Unfortunately four states, the number available in a half-CAM , is insufficient; emulation experiments cannot be performed with equipment having its present configuration.
Had it been possible, emulation of a Moore automaton would have been accomplished along the following lines. Any large neighborhood can be decomposed into smaller tiles, not forgetting to make allowance for overlap. Arriving at tiles, the size of neighborhoods in a radius automaton, and stopping with individual cells, we find a large hierarchy of subtitles.
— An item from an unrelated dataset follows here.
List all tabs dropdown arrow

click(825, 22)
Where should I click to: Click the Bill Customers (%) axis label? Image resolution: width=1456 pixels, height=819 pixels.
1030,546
The entire collection of subtitles is to become the state set of the emulating automaton, which still requires a rule of evolution. That rule consists in promoting small tiles into larger tiles until the size of the neighborhood of the automaton to be emulated is reached. At that point, the neighborhood evolves into a single state of a single cell according to the original rule; then the process commences anew.
The scheme is simple enough, yet the number of intermediate states is quite large; in one dimension it requires six states for a (2,1) automaton --- two are the original binary states, four more are pairs. Pairs of pairs overlap to form the original three cell neighborhood, whose image can be incorporated into the rule immediately.
A second rule, to accomplish the emulation, requires that a configuration of singlets turns into a configuration of pairs, which evolves back into singlets. To see pure singlets, only odd generations ought to be consulted, but they will evolve into each other following the first rule.
The evolution of mixed configurations, being irrelevant to the emulation, may be defined according to convenience.